I don't even know what that means. But it seems deeply pregnant, no? 

Too excited for words, I had to wait an entire week to process this, yes, deeply pregnant entry.

As mentioned above, it turns out that kale derives from cole, which is related to the German kohl for cabbage (all are from the Brassica family), and kohlrabi being a kind of German turnip, also known as kale-turnip, this, as our perspicacious correspondent points out, brings us full circle to NEEP, our most cherished word for the common turnip.

I want to know all about sea kale, keel to be found wild on Maritime rocks, all that gigantic colewort growing in kitchen gardens, and Scottish kale soup served with moldy bread and sour ale. The Scots seem to have been crazy about kale. You could give someone "his kale through the reek," really let 'em have it in olde timey Scotland (undoubtedly the best kale phrase of them all). But if I'm all about getting my kale in the good ol' U.S. of A., then that green's gonna go cha-ching like cheddar, like scrilla, and "You will get 111% on your kale in this fun-fest" called America, the promise goes.

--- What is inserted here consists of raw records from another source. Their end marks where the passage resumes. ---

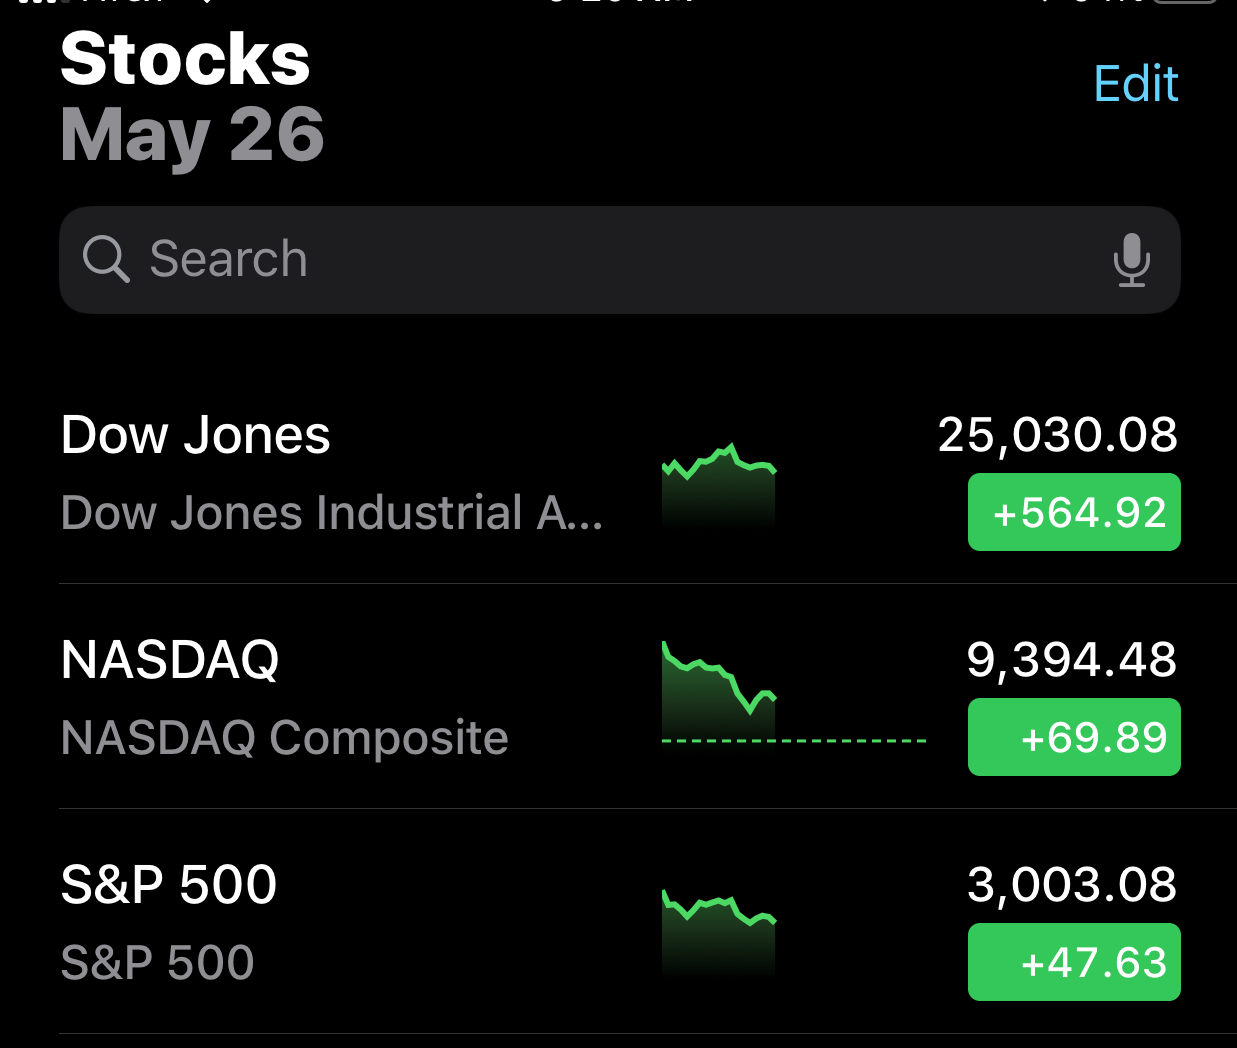Tap the May 26 date heading
The width and height of the screenshot is (1237, 1048).
tap(192, 135)
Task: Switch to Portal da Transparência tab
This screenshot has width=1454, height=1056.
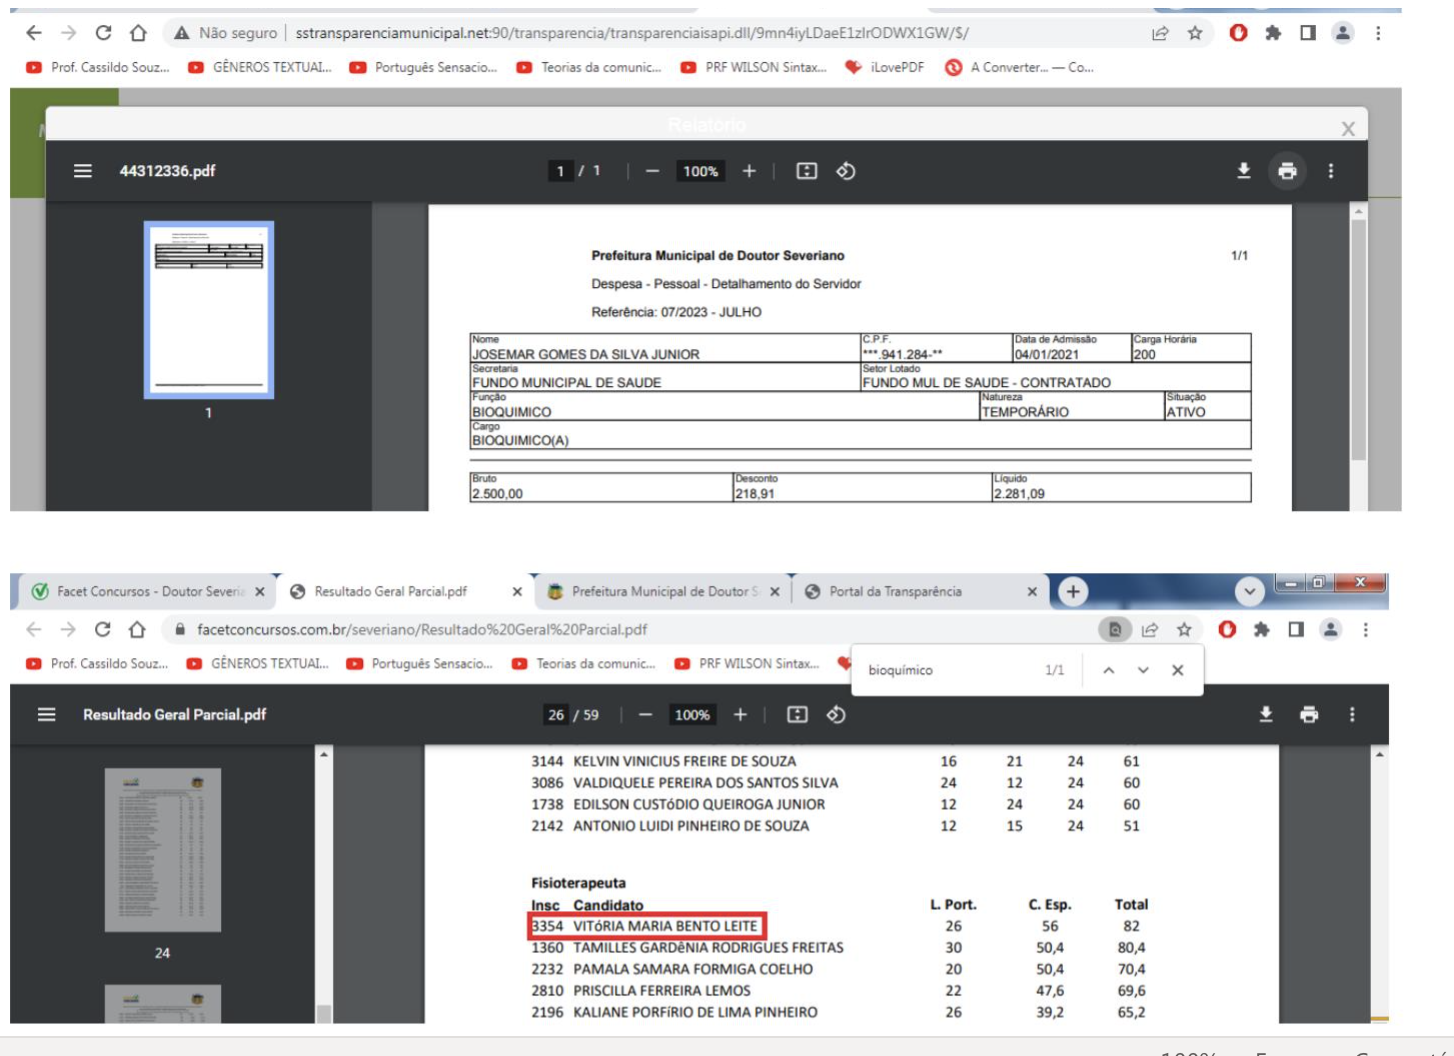Action: tap(895, 591)
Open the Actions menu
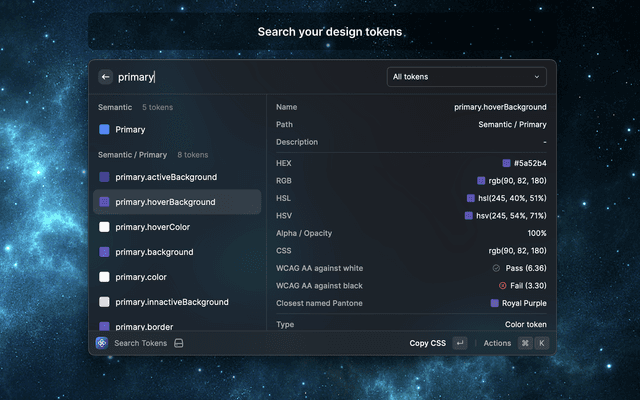Viewport: 640px width, 400px height. (x=497, y=343)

For those of you vegetable nerds without proper access to the OED, I am pasting in the highlights. All ye who can gaine entrye to the OED, click here.

kale | kail, n.

Pronunciation:  /keɪl/ Sc./kel/
Forms:  α. ME cal, ME–18 cale, (ME–15 Sc. cail (OE, 15 call, 16 cayle), ME, 17– kale, (15–16 Sc. kaill), 16– Sc. kail. β. ME kelle, 15 kel, 15–16 kele, keel(e, 16 (Sc.) keil, 16–18 keal(e, 17 kell.
Etymology:  Northern form of cole n.1, q.v. The normal northern English spelling was cale (now rare), the Scots kaill, kail; the latter still common in Scots writers or with reference to Scotland, though kale is more frequent in general use. The β-forms are mainly southern spellings indicating the narrow Northern vowel.

 1.

 a. A generic name for various edible plants of the genus Brassica; cole, colewort, cabbage; spec. the variety with wrinkled leaves not forming a compact head ( B. oleracea acephala), borecole.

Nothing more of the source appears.